→ What you should do
So long as no pictures are carried over, output the records below exactly.

Stored items:
------------------------------------------------------------

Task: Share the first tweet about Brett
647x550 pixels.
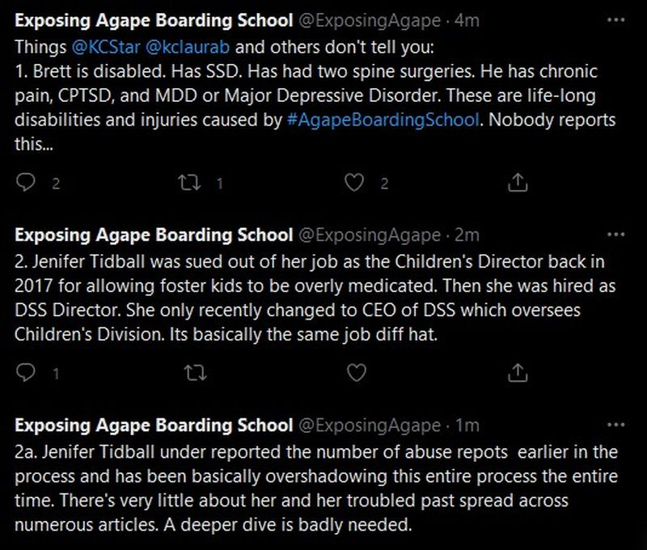Action: coord(517,183)
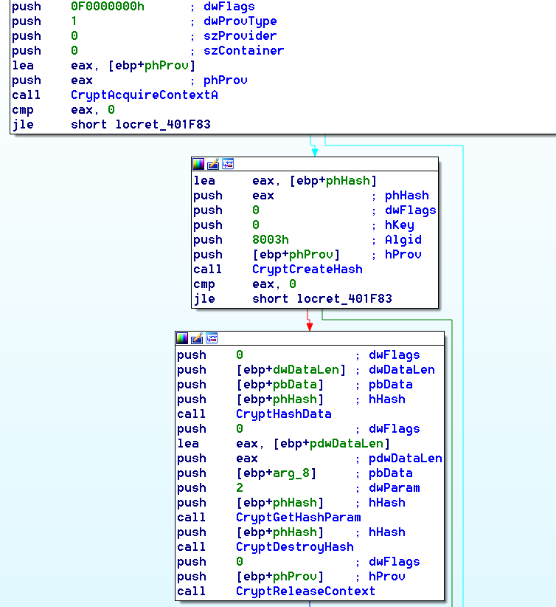Select the CryptGetHashParam function name

[298, 518]
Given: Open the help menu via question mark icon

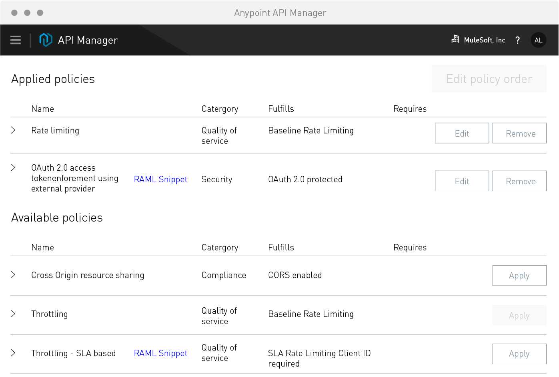Looking at the screenshot, I should tap(517, 40).
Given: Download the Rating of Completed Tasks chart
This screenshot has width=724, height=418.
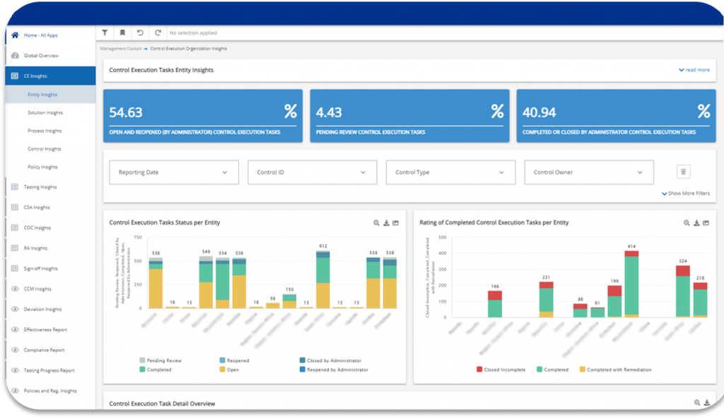Looking at the screenshot, I should 696,222.
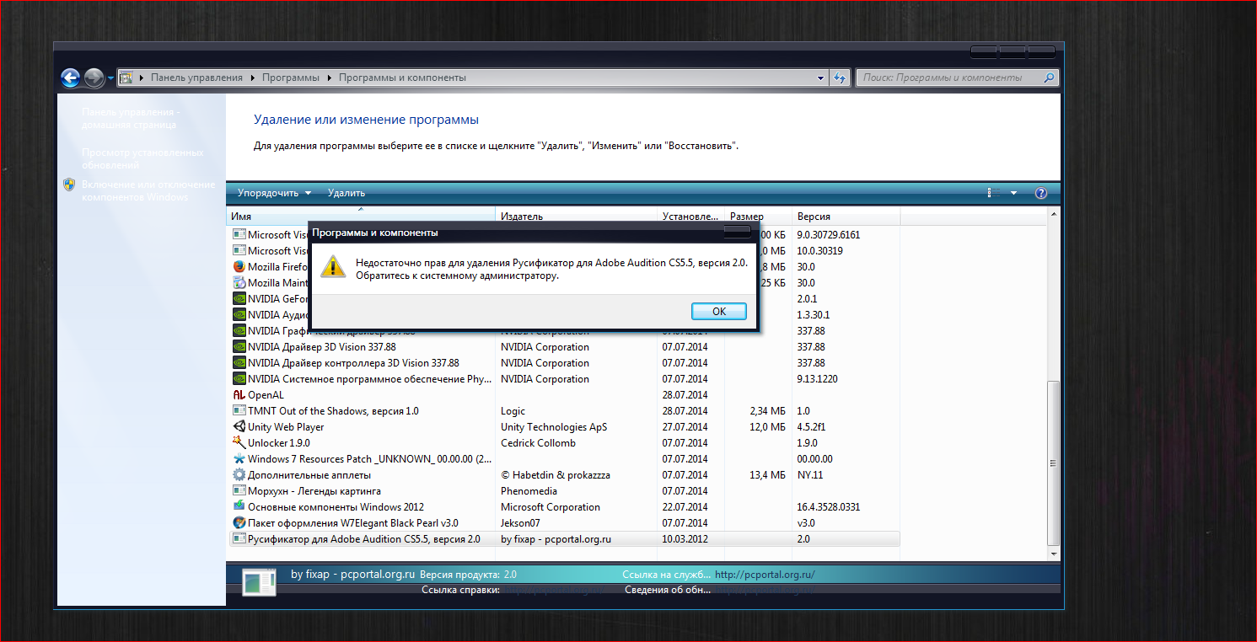Open the Упорядочить dropdown menu
The width and height of the screenshot is (1257, 642).
(x=274, y=193)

------------------------------------------------------------

→ Answer to this exercise
Task: Share the first tweet about Brett
647x550 pixels.
Action: coord(517,183)
Select the CryptGetHashParam function name

[298, 518]
Given: Open the help menu via question mark icon

Looking at the screenshot, I should tap(517, 40).
Given: Download the Rating of Completed Tasks chart
This screenshot has width=724, height=418.
Looking at the screenshot, I should 696,222.
Open the Упорядочить dropdown menu
The width and height of the screenshot is (1257, 642).
(x=274, y=193)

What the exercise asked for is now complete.